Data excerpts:
──────
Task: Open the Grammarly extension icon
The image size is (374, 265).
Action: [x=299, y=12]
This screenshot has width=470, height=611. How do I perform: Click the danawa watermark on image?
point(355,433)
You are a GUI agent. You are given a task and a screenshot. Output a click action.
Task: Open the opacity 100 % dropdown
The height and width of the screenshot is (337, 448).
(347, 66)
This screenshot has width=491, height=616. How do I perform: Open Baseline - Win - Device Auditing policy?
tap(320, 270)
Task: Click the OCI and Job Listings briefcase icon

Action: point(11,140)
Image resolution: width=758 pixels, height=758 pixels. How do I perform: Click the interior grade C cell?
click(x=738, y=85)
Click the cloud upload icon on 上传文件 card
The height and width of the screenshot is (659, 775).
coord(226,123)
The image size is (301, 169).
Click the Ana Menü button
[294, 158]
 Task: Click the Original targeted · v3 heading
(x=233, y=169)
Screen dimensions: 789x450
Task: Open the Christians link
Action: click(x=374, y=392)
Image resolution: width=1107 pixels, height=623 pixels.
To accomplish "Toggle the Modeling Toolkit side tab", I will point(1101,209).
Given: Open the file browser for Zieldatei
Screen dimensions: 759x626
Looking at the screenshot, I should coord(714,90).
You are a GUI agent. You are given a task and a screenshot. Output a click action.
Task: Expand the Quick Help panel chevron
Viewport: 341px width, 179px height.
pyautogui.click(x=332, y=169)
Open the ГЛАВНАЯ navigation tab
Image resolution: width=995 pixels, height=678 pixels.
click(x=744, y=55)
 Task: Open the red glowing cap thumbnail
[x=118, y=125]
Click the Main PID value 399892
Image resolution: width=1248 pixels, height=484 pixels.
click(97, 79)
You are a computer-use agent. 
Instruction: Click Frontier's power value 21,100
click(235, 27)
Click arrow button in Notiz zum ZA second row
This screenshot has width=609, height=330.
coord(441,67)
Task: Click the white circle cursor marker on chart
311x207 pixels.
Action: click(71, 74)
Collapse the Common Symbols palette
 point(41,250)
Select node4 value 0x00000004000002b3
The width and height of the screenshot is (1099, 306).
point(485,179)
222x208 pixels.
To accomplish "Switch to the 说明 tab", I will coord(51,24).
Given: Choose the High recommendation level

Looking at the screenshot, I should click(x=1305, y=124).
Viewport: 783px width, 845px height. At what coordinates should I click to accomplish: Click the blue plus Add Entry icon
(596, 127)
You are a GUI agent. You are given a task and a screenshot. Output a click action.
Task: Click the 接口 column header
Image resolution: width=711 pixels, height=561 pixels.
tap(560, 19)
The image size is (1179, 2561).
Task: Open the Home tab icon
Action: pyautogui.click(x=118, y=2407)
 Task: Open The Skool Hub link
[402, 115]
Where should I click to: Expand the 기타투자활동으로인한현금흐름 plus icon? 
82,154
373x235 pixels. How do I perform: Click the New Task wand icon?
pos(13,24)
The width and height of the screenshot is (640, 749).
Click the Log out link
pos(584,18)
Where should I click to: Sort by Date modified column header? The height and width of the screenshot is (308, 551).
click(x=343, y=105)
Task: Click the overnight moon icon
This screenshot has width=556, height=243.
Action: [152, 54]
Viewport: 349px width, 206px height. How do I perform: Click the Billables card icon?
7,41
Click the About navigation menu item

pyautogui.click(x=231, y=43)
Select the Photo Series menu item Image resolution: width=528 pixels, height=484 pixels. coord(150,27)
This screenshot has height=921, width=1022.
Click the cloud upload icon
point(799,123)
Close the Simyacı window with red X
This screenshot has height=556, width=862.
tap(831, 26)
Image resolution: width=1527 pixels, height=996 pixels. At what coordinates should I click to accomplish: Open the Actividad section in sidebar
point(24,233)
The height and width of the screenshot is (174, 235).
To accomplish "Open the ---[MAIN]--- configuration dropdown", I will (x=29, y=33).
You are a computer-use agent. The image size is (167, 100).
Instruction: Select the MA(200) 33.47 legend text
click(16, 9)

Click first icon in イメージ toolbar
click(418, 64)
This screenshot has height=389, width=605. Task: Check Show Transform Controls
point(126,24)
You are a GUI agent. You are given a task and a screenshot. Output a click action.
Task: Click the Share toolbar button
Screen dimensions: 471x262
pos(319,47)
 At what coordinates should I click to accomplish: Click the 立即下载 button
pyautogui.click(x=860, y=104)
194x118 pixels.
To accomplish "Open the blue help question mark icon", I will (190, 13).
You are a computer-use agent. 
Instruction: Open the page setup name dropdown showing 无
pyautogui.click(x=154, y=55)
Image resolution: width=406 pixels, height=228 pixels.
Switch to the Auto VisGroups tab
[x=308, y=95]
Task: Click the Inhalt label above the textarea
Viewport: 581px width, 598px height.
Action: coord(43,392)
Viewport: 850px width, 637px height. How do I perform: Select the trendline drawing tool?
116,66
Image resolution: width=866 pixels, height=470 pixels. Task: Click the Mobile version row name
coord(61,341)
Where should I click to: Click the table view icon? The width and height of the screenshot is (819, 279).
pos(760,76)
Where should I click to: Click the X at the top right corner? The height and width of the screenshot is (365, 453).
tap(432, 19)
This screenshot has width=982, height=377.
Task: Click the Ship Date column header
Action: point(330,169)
──────
▸ Task goal
Restate the data above word for word, please.

▸ Expected output
Task: Open the Grammarly extension icon
The image size is (374, 265).
Action: [x=299, y=12]
This screenshot has width=470, height=611. How do I perform: Click the danawa watermark on image?
point(355,433)
You are a GUI agent. You are given a task and a screenshot. Output a click action.
Task: Open the opacity 100 % dropdown
The height and width of the screenshot is (337, 448).
(347, 66)
This screenshot has width=491, height=616. How do I perform: Open Baseline - Win - Device Auditing policy?
tap(320, 270)
Task: Click the OCI and Job Listings briefcase icon

Action: point(11,140)
Image resolution: width=758 pixels, height=758 pixels. How do I perform: Click the interior grade C cell?
click(x=738, y=85)
Click the cloud upload icon on 上传文件 card
The height and width of the screenshot is (659, 775).
coord(226,123)
The image size is (301, 169).
Click the Ana Menü button
[294, 158]
 Task: Click the Original targeted · v3 heading
(x=233, y=169)
Screen dimensions: 789x450
Task: Open the Christians link
Action: click(x=374, y=392)
Image resolution: width=1107 pixels, height=623 pixels.
To accomplish "Toggle the Modeling Toolkit side tab", I will point(1101,209).
Given: Open the file browser for Zieldatei
Screen dimensions: 759x626
Looking at the screenshot, I should coord(714,90).
You are a GUI agent. You are given a task and a screenshot. Output a click action.
Task: Expand the Quick Help panel chevron
Viewport: 341px width, 179px height.
pyautogui.click(x=332, y=169)
Open the ГЛАВНАЯ navigation tab
Image resolution: width=995 pixels, height=678 pixels.
click(x=744, y=55)
 Task: Open the red glowing cap thumbnail
[x=118, y=125]
Click the Main PID value 399892
Image resolution: width=1248 pixels, height=484 pixels.
click(97, 79)
You are a computer-use agent. 
Instruction: Click Frontier's power value 21,100
click(235, 27)
Click arrow button in Notiz zum ZA second row
This screenshot has width=609, height=330.
coord(441,67)
Task: Click the white circle cursor marker on chart
311x207 pixels.
Action: click(71, 74)
Collapse the Common Symbols palette
 point(41,250)
Select node4 value 0x00000004000002b3
The width and height of the screenshot is (1099, 306).
point(485,179)
222x208 pixels.
To accomplish "Switch to the 说明 tab", I will coord(51,24).
Given: Choose the High recommendation level

Looking at the screenshot, I should click(x=1305, y=124).
Viewport: 783px width, 845px height. At what coordinates should I click to accomplish: Click the blue plus Add Entry icon
(596, 127)
You are a GUI agent. You are given a task and a screenshot. Output a click action.
Task: Click the 接口 column header
Image resolution: width=711 pixels, height=561 pixels.
tap(560, 19)
The image size is (1179, 2561).
Task: Open the Home tab icon
Action: pyautogui.click(x=118, y=2407)
 Task: Open The Skool Hub link
[402, 115]
Where should I click to: Expand the 기타투자활동으로인한현금흐름 plus icon? 
82,154
373x235 pixels. How do I perform: Click the New Task wand icon?
pos(13,24)
The width and height of the screenshot is (640, 749).
Click the Log out link
pos(584,18)
Where should I click to: Sort by Date modified column header? The height and width of the screenshot is (308, 551).
click(x=343, y=105)
Task: Click the overnight moon icon
This screenshot has width=556, height=243.
Action: [152, 54]
Viewport: 349px width, 206px height. How do I perform: Click the Billables card icon?
7,41
Click the About navigation menu item

pyautogui.click(x=231, y=43)
Select the Photo Series menu item Image resolution: width=528 pixels, height=484 pixels. coord(150,27)
This screenshot has height=921, width=1022.
Click the cloud upload icon
point(799,123)
Close the Simyacı window with red X
This screenshot has height=556, width=862.
tap(831, 26)
Image resolution: width=1527 pixels, height=996 pixels. At what coordinates should I click to accomplish: Open the Actividad section in sidebar
point(24,233)
The height and width of the screenshot is (174, 235).
To accomplish "Open the ---[MAIN]--- configuration dropdown", I will (x=29, y=33).
You are a computer-use agent. The image size is (167, 100).
Instruction: Select the MA(200) 33.47 legend text
click(16, 9)

Click first icon in イメージ toolbar
click(418, 64)
This screenshot has height=389, width=605. Task: Check Show Transform Controls
point(126,24)
You are a GUI agent. You are given a task and a screenshot. Output a click action.
Task: Click the Share toolbar button
Screen dimensions: 471x262
pos(319,47)
 At what coordinates should I click to accomplish: Click the 立即下载 button
pyautogui.click(x=860, y=104)
194x118 pixels.
To accomplish "Open the blue help question mark icon", I will (190, 13).
You are a computer-use agent. 
Instruction: Open the page setup name dropdown showing 无
pyautogui.click(x=154, y=55)
Image resolution: width=406 pixels, height=228 pixels.
Switch to the Auto VisGroups tab
[x=308, y=95]
Task: Click the Inhalt label above the textarea
Viewport: 581px width, 598px height.
Action: coord(43,392)
Viewport: 850px width, 637px height. How do I perform: Select the trendline drawing tool?
116,66
Image resolution: width=866 pixels, height=470 pixels. Task: Click the Mobile version row name
coord(61,341)
Where should I click to: Click the table view icon? The width and height of the screenshot is (819, 279).
pos(760,76)
Where should I click to: Click the X at the top right corner? The height and width of the screenshot is (365, 453).
tap(432, 19)
This screenshot has width=982, height=377.
Task: Click the Ship Date column header
Action: point(330,169)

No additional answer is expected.